Friday, February 16, 2007

Friday Reflection: Activism in the Open Source Society


Our banner quote for this week is from Emerson's 1841 essay "Spiritual Laws". 125 years after his death, Emerson has a lot to teach us about living a decent human life amid a culture of corporatism and fundamentalist government. Here is another paragraph from Spiritual Laws, in which he recommends what I have described as "the open source society":


We are full of mechanical actions. We must needs intermeddle, and have things in our own way, until the sacrifices and virtues of society are odious. Love should make joy; but our benevolence is unhappy. Our Sunday-schools, and churches, and pauper-societies are yokes to the neck. We pain ourselves to please nobody.

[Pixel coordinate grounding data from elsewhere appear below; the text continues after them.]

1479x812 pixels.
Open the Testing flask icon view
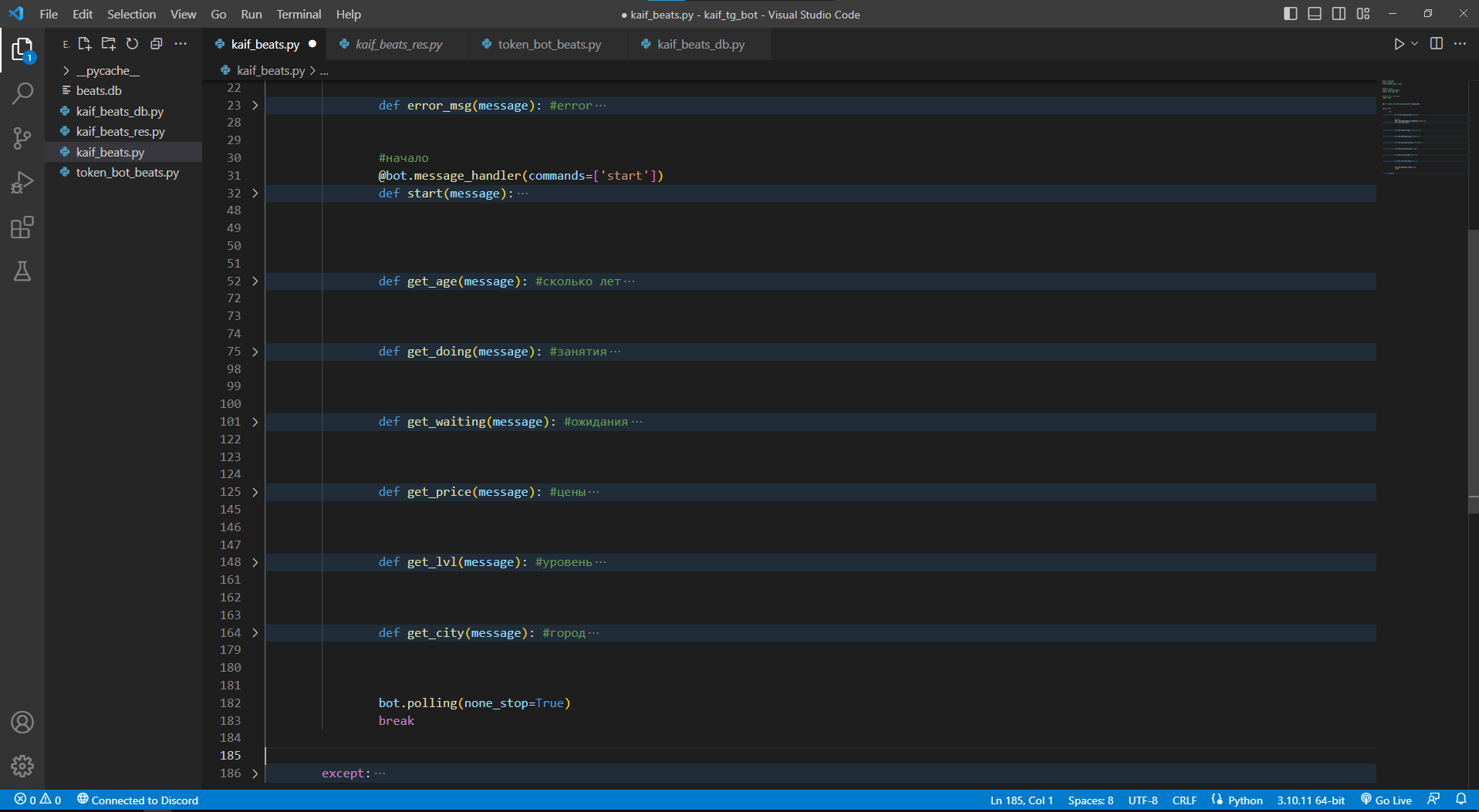(22, 271)
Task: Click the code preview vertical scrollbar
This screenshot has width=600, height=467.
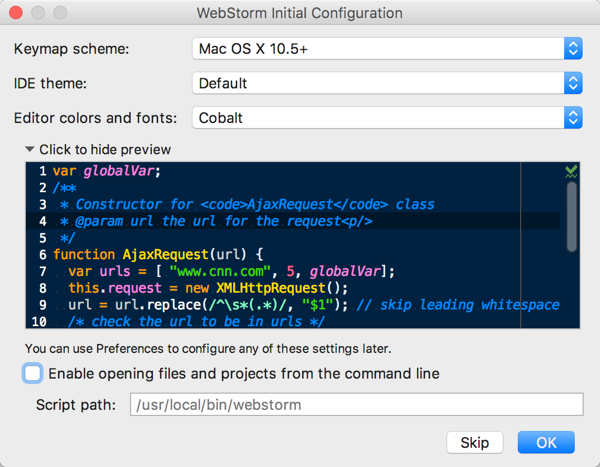Action: coord(571,215)
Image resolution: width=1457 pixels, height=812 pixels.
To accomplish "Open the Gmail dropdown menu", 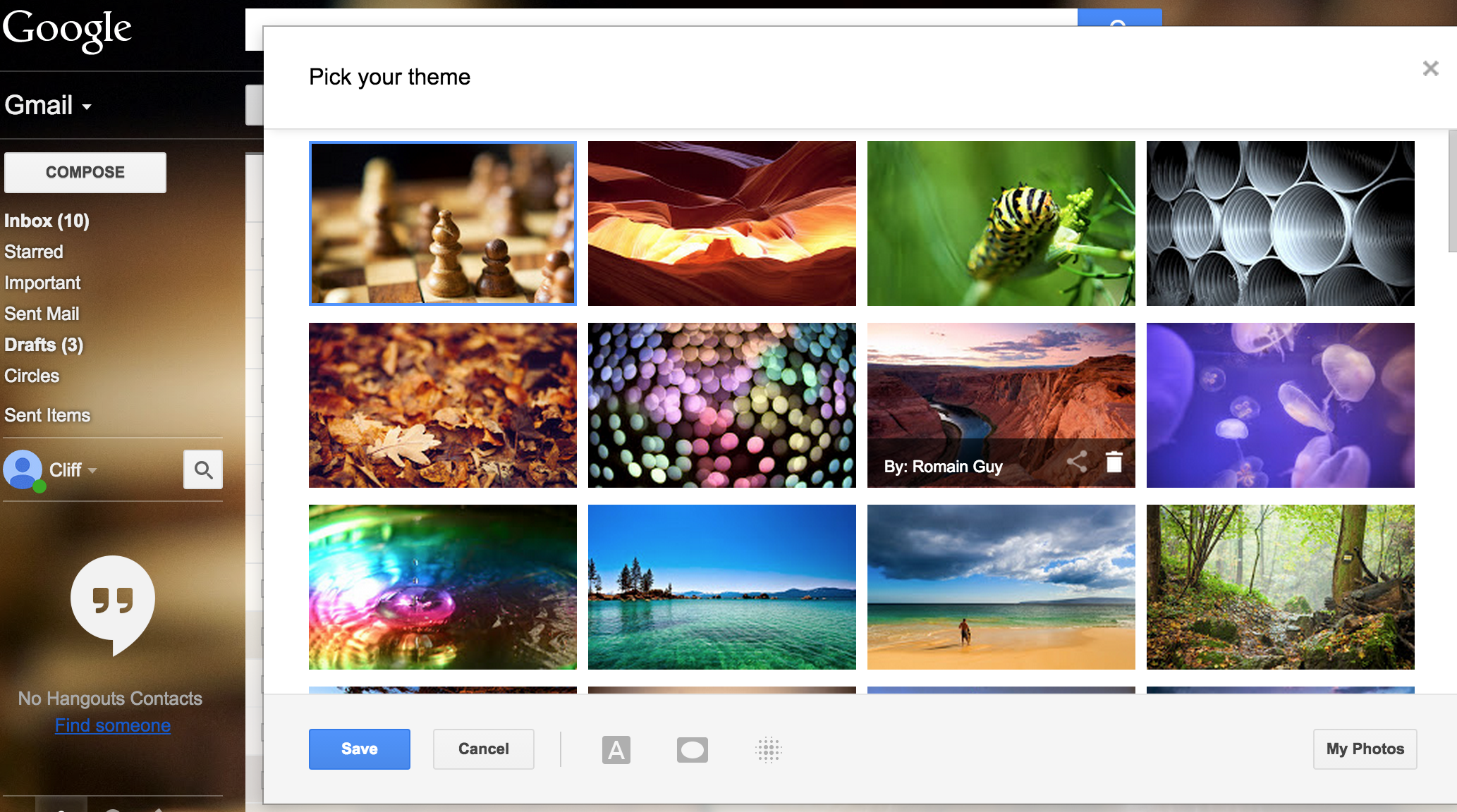I will click(x=48, y=106).
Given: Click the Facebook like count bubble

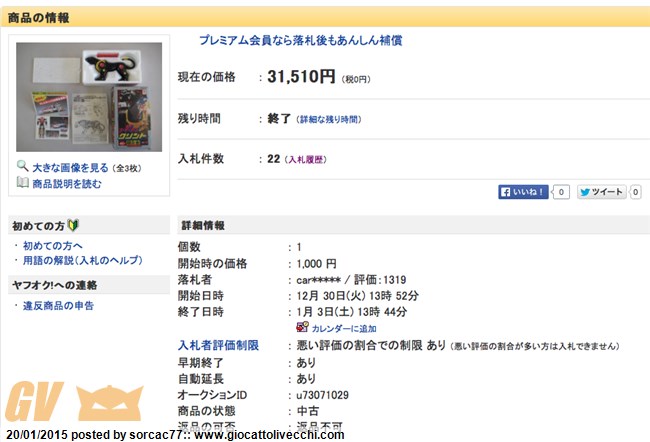Looking at the screenshot, I should click(x=561, y=192).
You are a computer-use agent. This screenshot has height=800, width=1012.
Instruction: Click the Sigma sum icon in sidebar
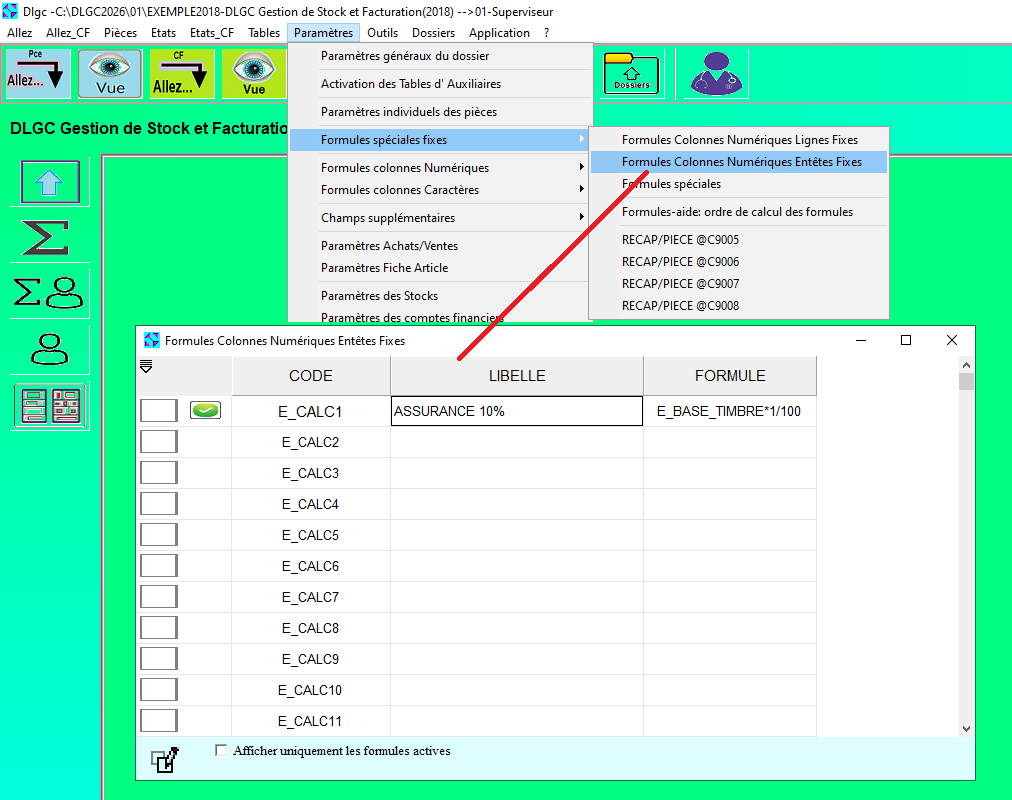coord(45,238)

There are natural ways of arriving at the same ends at which these aim, but do not arrive. Why should all virtue work in one and the same way? Why should all give dollars? It is very inconvenient to us country folk, and we do not think any good will come of it. We have not dollars; merchants have; let them give them. Farmers will give corn; poets will sing; women will sew; laborers will lend a hand; the children will bring flowers. And why drag this dead weight of a Sunday-school over the whole Christendom? It is natural and beautiful that childhood should inquire, and maturity should teach; but it is time enough to answer questions when they are asked. Do not shut up the young people against their will in a pew, and force the children to ask them questions for an hour against their will.

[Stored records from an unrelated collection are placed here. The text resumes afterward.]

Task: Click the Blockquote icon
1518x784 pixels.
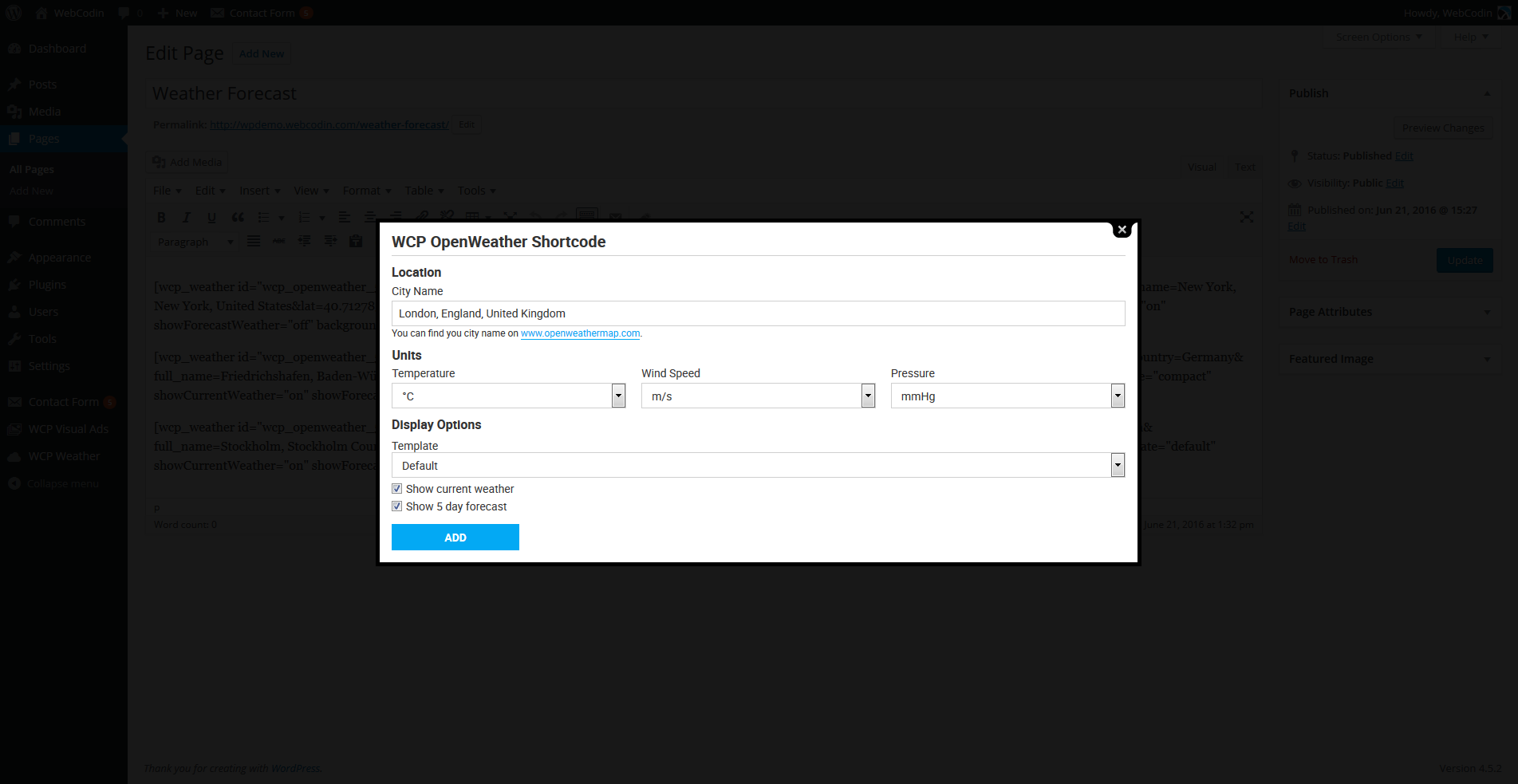Action: coord(238,217)
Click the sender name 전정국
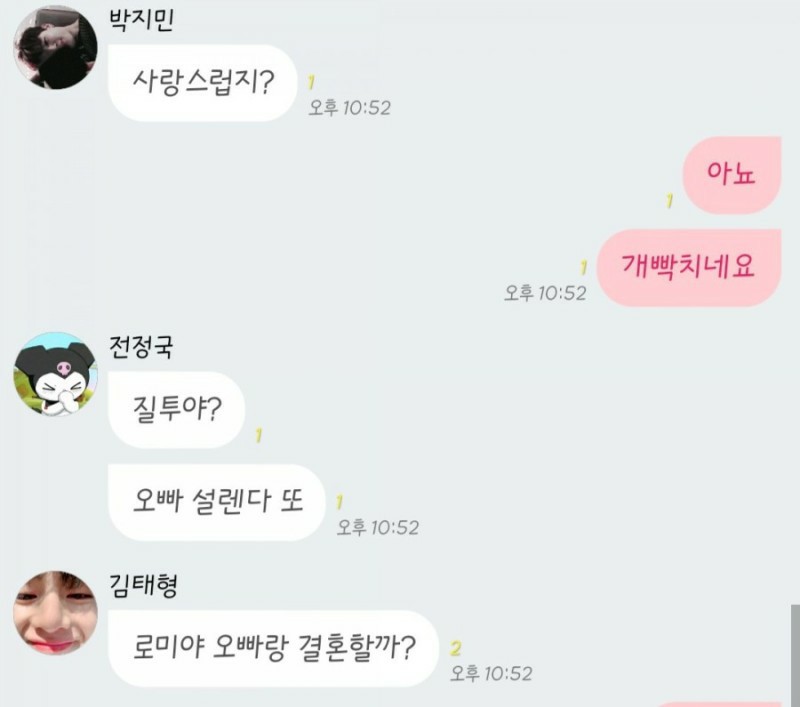This screenshot has width=800, height=707. coord(141,347)
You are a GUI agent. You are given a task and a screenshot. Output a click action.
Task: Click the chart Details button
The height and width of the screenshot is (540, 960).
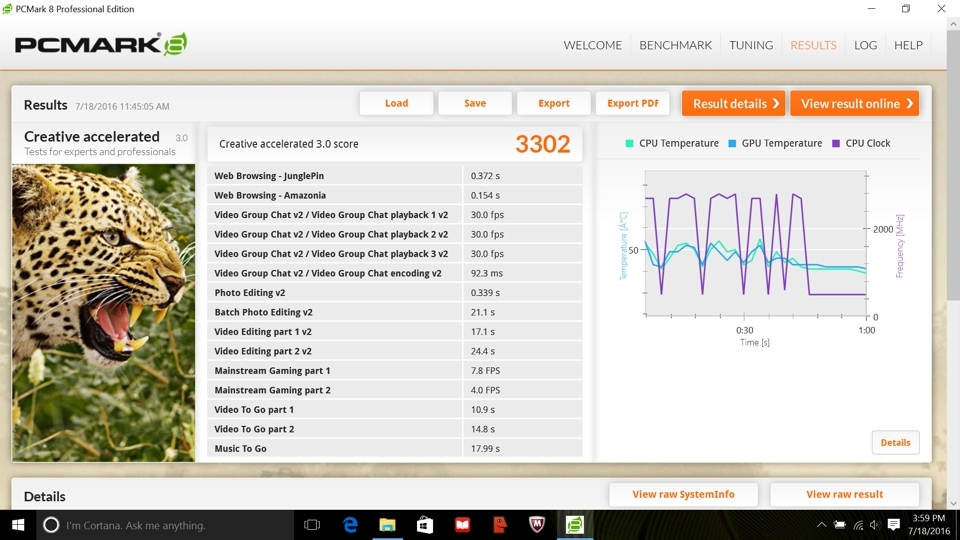click(895, 443)
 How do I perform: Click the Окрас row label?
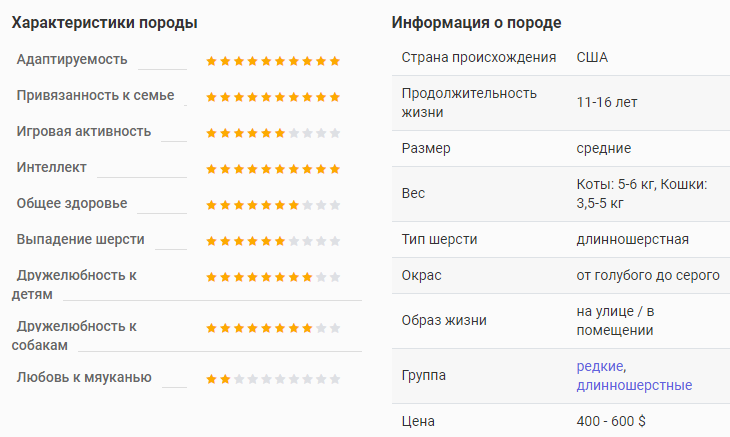421,275
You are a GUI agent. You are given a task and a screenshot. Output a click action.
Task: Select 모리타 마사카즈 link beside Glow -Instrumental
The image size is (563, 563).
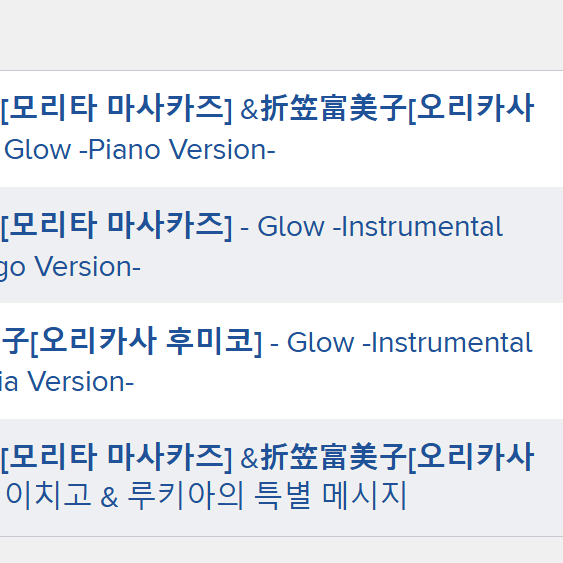pyautogui.click(x=116, y=226)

Nor should citizens of a supposedly free nation be "shut up against their will." To that end, we have the activist arm of the open source society. Today, United for Peace and Justice is calling for our help in questioning and reversing the "mechanical action" which Emerson so eloquently exposed. UFPJ's recommendations are generally along the lines that we endorsed in Wednesday's post; but deserve restatement:

  • TODAY, call the Capitol switchboard at 202-224-3121. You can get the name of your local Reps here. Tell them you want redeployment, not escalation; diplomacy with Iran, not saber-rattling; and an end to funding any escalation of this madness. UFPJ further recommends that you ask your Rep to email you a transcript of his/her's 5-minute statement from the debate.


  • NEXT: sign the online petition or download this pdf petitionthat has been prepared by UFPJ. Print it out and get as many signatures on it as you can. Take it to your local church, tavern, workplace, or wherever you congregate with others, and ask folks to sign. It shouldn't be that hard. Then get it in the hands of your Rep.


  • NEXT: as we mentioned Wednesday, make a real pest of yourself when your Rep comes home for his/her winter break next week. Some of them are planning to hold meetings anyway: here's a list of some. Remind these people how much is riding on their once showing a little backbone to these tyrants: it's the future that's on the line here. Your future, your childrens' future, and the future of people in Iraq, Iran, and America whose lives are hanging in the balance.


  • FINALLY: one month from now, there's another anniversary coming up. UFPJ has already scheduled nationwide protests, marches, and other events to ensure that the 4th anniversary of this war is the last.





  • As UFPJ says, "We are in the midst of a nationwide peace surge." Make yourself a part of it. After all, as Emerson reminds us (in "Self-Reliance"):

    There is a time in every man's education when he arrives at the conviction that envy is ignorance; that imitation is suicide; that he must take himself for better, for worse, as his portion; that though the wide universe is full of good, no kernel of nourishing corn can come to him but through his toil bestowed on that plot of ground which is given to him to till. The power which resides in him is new in nature, and none but he knows what that is which he can do, nor does he know until he has tried.